Basically, he came across as the coolest dork ever, telling tacky jokes, enjoining the crowd to bark like dogs, briefly adopting a Jamaican patois at one point and dancing the way one normally only does when no one else is looking.

He was a study in nonchalance, ambling about the huge arena stage as if he was performing in his living room in front of a small group of friends.

But if McCartney's physical bearing is that of a muscle relaxer incarnate, it's in the service of a serious repertoire of songs, many of which double as the brick and mortar of pop music.

During their 2½-hour set, McCartney and his air-tight backing band dug into various Beatles, Wings and McCartney solo tunes like a bird of prey wrapping its talons around dinner.

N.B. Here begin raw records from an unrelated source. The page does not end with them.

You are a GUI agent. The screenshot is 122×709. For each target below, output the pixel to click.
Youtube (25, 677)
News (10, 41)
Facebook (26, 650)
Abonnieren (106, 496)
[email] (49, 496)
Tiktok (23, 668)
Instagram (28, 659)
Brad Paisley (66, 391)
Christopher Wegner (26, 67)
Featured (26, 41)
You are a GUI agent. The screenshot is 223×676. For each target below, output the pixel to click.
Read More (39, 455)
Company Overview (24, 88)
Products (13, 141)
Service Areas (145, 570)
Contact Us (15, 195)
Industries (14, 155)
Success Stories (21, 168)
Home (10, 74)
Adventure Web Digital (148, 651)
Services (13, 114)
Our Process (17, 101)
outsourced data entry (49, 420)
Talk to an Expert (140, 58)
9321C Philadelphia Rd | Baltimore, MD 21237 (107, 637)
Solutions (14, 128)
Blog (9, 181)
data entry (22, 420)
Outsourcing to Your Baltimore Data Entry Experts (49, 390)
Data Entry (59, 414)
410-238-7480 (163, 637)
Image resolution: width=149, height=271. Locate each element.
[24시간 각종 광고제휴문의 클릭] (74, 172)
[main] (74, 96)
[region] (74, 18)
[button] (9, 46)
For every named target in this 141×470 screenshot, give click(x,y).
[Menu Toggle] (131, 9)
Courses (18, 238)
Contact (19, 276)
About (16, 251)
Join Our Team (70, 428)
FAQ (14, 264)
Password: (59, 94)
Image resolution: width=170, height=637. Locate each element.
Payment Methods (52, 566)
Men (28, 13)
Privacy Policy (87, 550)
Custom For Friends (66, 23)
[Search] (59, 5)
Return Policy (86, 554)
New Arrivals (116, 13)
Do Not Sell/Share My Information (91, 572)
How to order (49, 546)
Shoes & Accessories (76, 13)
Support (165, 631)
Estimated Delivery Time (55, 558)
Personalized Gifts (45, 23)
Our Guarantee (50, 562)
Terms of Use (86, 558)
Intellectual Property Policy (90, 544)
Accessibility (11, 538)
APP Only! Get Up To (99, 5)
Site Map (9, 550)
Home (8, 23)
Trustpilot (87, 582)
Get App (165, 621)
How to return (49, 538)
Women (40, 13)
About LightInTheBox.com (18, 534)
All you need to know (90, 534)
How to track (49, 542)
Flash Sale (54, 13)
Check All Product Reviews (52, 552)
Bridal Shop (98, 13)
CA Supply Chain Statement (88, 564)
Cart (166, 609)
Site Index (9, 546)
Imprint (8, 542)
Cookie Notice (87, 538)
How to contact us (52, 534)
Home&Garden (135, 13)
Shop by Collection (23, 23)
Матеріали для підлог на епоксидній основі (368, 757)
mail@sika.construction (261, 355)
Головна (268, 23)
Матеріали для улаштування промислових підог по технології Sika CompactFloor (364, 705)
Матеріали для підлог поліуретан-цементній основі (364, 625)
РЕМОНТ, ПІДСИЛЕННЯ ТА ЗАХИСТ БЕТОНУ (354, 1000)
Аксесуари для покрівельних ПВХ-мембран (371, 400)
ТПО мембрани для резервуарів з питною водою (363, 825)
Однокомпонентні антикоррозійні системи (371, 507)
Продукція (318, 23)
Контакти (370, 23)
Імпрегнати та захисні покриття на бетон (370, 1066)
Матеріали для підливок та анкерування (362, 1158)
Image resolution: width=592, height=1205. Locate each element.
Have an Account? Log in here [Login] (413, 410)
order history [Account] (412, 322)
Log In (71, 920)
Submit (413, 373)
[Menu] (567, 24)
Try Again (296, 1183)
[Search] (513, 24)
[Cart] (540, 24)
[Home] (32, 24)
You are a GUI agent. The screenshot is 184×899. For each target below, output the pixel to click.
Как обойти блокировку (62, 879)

McCartney sounded like he was courting tonsillitis on the raw-throated chorus of The Beatles' "Got To Get You Into My Life," while Wings' fist-in-the-air "Jet" was powered by some particularly forceful drumming from Abe Laboriel Jr., a cannonball of a man who played the song as if his fists had been cast from granite.

Laboriel and guitarists Rusty Anderson and Brian Ray harmonized with McCartney to perfection on numbers like "All My Loving" and "Let 'Em In," from The Beatles and Wings, respectively, their voices intertwining with one another like strands of DNA.

Those sweet sounding tunes contrasted sharply with the curled-lip blues of "Let Me Roll It," a forest-dense jam with some roiling organ fills where McCartney swung his axe in the air like a lumberjack trying to fell a Redwood.

Throughout the show, McCartney swapped instruments with the frequency of a teen girl trying on different outfits for a big date, playing bass, electric and acoustic guitar, piano and mandolin, the latter during a heart-in-throat take on the George Harrison-penned Beatles chestnut "Something," with Harrison's widow, Olivia, watching from the wings. (About the only instrument McCartney didn't try his hand at was the drums, and to his defense, we wouldn't want to attempt to pry the sticks away from the boulder-sized Laboriel, either.)

Olivia Harrison wasn't the only member of the Beatles' extended family in the crowd on Friday, as she was seated next to John Lennon's son, Sean, and widow, Yoko Ono.

Together, the three of them stood and lent their voices to "Give Peace A Chance," a goose bumps-inducing sing-a-long that served as a coda to a beatific "A Day in the Life."

There were plenty of fireworks on this night -- sometimes literally, such as when massive plumes of flame shot up from the stage and sparks rained down from the rafters during "Live and Let Die," making it feel like an impromptu Fourth of July celebration had broken out in the arena -- but this moment burned as bright as any pyro.

McCartney took it all in with a smile as he listened to the crowd sing.

The audience became the performer.

The song ceased to be the band's.

This call for togetherness had been answered.